On ne vit rien. Le ciel et l’eau se confondaient dans un même horizon. Pas une voile n’animait la vaste étendue de l’océan.

Un espoir restait encore. Peut-être Tom Austin avait-il cru devoir jeter l’ancre dans la baie Twofold, car la mer était mauvaise, et un navire ne pouvait se tenir en sûreté sur de pareils atterrages.

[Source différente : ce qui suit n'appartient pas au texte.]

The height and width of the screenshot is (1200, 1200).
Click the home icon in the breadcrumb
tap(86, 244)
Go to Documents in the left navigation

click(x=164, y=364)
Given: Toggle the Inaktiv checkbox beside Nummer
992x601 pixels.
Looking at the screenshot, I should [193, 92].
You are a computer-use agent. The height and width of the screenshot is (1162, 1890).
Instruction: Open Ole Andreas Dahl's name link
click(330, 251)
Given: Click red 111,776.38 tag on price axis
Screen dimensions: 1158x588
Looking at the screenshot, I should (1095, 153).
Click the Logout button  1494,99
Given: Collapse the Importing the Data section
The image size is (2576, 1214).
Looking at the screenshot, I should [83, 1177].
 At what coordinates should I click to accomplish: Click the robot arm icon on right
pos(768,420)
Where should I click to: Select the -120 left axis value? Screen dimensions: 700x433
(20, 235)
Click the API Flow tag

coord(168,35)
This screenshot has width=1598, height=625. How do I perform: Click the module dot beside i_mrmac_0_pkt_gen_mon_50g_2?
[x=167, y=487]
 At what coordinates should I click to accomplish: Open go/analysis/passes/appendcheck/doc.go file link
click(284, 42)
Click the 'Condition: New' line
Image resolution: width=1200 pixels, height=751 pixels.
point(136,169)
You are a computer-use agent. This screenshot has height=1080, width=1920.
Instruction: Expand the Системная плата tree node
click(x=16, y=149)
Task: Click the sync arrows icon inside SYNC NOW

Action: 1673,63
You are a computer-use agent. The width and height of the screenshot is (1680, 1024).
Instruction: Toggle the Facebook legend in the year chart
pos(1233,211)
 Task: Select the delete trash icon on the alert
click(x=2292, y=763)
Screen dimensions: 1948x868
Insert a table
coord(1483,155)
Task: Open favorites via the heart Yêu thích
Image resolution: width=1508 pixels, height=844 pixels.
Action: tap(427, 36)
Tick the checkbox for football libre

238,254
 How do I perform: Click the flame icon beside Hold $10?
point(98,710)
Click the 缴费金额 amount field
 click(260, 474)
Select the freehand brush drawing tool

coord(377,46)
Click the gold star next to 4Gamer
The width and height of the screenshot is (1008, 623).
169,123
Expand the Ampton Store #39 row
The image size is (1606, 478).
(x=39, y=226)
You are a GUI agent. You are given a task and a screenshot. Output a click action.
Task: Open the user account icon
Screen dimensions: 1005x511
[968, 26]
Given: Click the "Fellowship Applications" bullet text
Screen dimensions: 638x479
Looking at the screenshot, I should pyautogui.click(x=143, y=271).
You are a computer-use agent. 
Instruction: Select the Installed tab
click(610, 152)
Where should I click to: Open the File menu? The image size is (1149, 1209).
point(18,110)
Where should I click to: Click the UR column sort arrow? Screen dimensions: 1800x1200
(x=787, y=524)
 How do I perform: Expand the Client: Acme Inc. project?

« À Éden ! » dit Glenarvan.

Aussitôt, le mail-coach reprit à droite la route circulaire qui prolongeait les rivages de la baie, et se dirigea vers la petite ville d’Éden, distante de cinq milles.

Les postillons s’arrêtèrent non loin du feu fixe qui signale l’entrée du port. Quelques navires étaient mouillés dans la rade, mais aucun ne déployait à sa corne le pavillon de Malcolm.

Glenarvan, John Mangles, Paganel, descendirent de voiture, coururent à la douane, interrogèrent les employés et consultèrent les arrivages des derniers jours.

Aucun navire n’avait rallié la baie depuis une semaine.

« Ne serait-il pas parti ! s’écria Glenarvan, qui, par un revirement facile au cœur de l’homme, ne voulait plus désespérer. Peut-être sommes-nous arrivés avant lui ! »

John Mangles secoua la tête. Il connaissait Tom Austin. Son second n’aurait jamais retardé de dix jours l’exécution d’un ordre.

« Je veux savoir à quoi m’en tenir, dit Glenarvan. Mieux vaut la certitude que le doute ! »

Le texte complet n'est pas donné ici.